The commercially raised mussels available today are easy to clean. Just wash them in cold water and scrape off the beard or thin hairs along the shell. (The mussel uses them to attach itself to rocks.)
Complete the meal with a green salad tossed with reduced-fat and -sodium vinaigrette. Each serving has 474 calories with 37 percent of calories from fat.
2 pounds mussels
1/2 cup chorizo sausage cut into small cubes (2 ounces)

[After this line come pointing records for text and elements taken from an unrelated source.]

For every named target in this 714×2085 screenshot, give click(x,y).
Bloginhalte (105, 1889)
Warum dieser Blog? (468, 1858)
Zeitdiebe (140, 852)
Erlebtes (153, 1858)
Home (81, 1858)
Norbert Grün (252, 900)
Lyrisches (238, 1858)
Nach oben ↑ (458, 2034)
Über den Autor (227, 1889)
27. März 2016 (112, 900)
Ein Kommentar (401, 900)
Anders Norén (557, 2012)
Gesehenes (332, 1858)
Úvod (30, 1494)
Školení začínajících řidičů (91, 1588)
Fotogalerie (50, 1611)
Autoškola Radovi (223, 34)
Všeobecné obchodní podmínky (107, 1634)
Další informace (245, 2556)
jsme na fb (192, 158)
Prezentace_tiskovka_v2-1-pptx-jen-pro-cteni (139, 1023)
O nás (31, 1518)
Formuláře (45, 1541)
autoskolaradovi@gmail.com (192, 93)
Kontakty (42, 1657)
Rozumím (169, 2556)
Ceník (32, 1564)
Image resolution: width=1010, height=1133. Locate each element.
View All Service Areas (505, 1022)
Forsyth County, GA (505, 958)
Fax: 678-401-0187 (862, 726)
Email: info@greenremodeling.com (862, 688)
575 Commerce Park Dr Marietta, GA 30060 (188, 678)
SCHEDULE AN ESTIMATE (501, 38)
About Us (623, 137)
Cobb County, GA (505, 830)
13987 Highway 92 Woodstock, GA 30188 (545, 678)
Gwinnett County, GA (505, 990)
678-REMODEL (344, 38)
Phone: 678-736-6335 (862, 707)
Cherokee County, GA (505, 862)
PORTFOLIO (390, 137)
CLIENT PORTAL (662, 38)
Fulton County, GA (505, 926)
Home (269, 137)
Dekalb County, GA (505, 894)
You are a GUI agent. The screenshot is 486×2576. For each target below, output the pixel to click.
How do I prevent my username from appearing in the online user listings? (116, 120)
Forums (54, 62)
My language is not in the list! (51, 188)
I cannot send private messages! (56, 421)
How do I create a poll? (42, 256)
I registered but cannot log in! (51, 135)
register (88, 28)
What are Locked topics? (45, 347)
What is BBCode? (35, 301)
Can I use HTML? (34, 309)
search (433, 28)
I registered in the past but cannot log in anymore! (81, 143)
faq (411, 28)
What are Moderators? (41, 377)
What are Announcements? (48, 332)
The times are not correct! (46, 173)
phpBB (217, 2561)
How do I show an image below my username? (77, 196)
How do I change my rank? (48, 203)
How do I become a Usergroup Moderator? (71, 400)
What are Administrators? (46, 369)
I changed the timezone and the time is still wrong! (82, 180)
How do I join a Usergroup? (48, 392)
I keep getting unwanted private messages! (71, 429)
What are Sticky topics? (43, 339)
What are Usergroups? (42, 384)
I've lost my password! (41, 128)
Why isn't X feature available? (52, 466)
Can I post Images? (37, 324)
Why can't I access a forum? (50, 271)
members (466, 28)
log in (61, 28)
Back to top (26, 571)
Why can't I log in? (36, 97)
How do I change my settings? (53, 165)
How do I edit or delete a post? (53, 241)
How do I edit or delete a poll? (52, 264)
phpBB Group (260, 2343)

3 medium garlic cloves, peeled and crushed
1/2 tablespoon butter
1 cup bottled clam juice
6 red grape tomatoes
6 yellow grape tomatoes
Salt and freshly ground pepper, to taste
1 lemon, cut into wedges, for serving
1/2 whole-wheat baguette, for serving
Rinse the mussels under cold water. Gently tap any open ones against countertop. If they do not close, discard them.
Heat a large skillet over medium-high heat. Add mussels, the chorizo, garlic and butter. When mussels start to open (about 3 minutes), add the clam juice and tomatoes. Cook 2 more minutes. Add the salt and pepper to taste.
Divide mussels and sauce between 2 large soup bowls, discarding any that do not open. Add some of the lemon wedges to each plate. Serve with slices of the baguette.
Nutrition per serving: 447 calories (37 percent from fat), 18.3 grams fat (6.7 g saturated, 7.3 g monounsaturated), 65 milligrams cholesterol, 27.6 g protein, 44 g carbohydrates, 4.9 g fiber, 1,228 mg sodium.